Dr. Crutchley graduated from Duke University in 2001. He then received his doctorate of Pharmacy from the University of North Carolina at Chapel Hill. Dr. Crutchley continued his education further by completing his PGY-1 Pharmacy Practice Residency at the University of Texas at Tyler and his PGY-2 HIV Specialty Residency at the State University of New York at Buffalo. Since then, he has also completed a STAR Health Disparities Fellowship through the University at North Texas Health Science Center at Fort Worth. Dr. Crutchley is currently working as a Clinical Associate Professor at the University of Houston, College of Pharmacy. He works as a HIV clinical pharmacist at Therapeutic Concepts (private adult HIV clinic) and the Retrovirology Clinic at Texas Children’s Hospital with HIV-infected children and adolescents. Dr. Crutchley established a new and innovative PGY-2 HIV Ambulatory Care/Clinical Pharmacogenetics Residency Program at the University of Houston. His research interests include complimentary alternative medicine and pharmacogenetic approaches used to improve the quality of life and lifespan of HIV-infected patients.
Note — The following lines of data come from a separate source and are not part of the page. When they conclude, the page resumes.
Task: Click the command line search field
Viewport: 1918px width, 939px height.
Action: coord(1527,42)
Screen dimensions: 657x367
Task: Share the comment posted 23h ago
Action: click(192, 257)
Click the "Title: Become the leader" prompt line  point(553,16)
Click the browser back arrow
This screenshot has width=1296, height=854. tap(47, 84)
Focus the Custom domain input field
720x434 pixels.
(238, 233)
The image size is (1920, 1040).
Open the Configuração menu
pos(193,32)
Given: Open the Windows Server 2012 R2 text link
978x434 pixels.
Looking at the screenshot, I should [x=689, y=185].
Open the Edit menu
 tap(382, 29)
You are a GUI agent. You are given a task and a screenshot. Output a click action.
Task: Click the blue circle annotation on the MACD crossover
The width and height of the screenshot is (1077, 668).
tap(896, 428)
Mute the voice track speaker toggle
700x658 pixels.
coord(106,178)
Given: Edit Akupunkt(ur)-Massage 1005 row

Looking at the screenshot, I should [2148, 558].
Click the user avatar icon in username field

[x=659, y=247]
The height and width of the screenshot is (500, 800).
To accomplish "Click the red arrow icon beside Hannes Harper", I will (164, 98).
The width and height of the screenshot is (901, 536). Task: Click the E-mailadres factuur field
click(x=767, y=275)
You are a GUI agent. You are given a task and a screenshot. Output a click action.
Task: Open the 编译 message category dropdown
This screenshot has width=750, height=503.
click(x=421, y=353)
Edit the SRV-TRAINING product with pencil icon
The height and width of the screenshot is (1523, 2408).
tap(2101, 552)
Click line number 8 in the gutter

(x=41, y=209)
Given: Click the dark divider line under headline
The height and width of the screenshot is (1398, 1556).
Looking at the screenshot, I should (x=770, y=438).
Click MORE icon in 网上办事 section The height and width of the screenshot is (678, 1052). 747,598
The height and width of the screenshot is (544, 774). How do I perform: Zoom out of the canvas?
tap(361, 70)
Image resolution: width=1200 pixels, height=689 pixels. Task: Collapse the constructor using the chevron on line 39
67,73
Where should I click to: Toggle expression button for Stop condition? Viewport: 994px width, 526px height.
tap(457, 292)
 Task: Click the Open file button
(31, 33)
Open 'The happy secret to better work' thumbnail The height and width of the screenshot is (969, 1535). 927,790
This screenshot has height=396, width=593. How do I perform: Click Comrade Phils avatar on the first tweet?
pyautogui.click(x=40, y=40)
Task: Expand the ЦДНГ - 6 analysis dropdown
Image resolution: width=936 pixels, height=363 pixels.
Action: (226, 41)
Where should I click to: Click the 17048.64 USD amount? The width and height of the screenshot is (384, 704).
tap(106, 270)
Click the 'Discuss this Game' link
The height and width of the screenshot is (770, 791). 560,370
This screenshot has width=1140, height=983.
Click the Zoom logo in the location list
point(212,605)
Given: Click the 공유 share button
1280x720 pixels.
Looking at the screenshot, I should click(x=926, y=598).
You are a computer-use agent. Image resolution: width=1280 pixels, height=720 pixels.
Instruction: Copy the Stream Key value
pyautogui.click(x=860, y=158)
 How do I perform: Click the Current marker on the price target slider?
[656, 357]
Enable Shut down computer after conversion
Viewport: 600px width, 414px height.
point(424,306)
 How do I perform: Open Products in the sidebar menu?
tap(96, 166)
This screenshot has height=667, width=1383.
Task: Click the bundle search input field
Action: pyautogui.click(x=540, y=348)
Increased availability of one pill-once daily antiretroviral therapy (ART) combinations with greater potency and tolerability has created a dynamic shift in prescribing patterns towards simplification to these newer therapies. In this presentation, we will identify common one pill-once daily ART combinations and most current recommendations for treatment of HIV. In an era of ART simplification encouraged by an armamentarium of better therapies, the HIV aging population is increasing. Given these trends, the prevalence of comorbidities is also increasing in the HIV aging population. One example includes the large HIV Dutch ATHENA cohort projecting a significantly increased prevalence in both the number of comorbidities (especially, cardiovascular disease) and concomitant medications used to treat these comorbidities by 2030. Consequences of polypharmacy include increased pill burden, costs, drug-drug interactions, and adverse effects. In this presentation we will briefly discuss current and future polypharmacy trends in an aging HIV population. Studies show that adherence to ART is improved if HIV patients are taking fewer medications on a daily basis. Although many strategies exist to reduce polypharmacy to ensure sustainable success on ART, one excellent measure may include precision medicine. In this presentation, we will describe specific examples of how using this personalized healthcare approach can serve importantly in guiding choices in both ART and management of common comorbidities in the HIV aging population. Finally, we will conclude with factors affecting clinical uptake of pharmacogenetic testing and discuss future implications.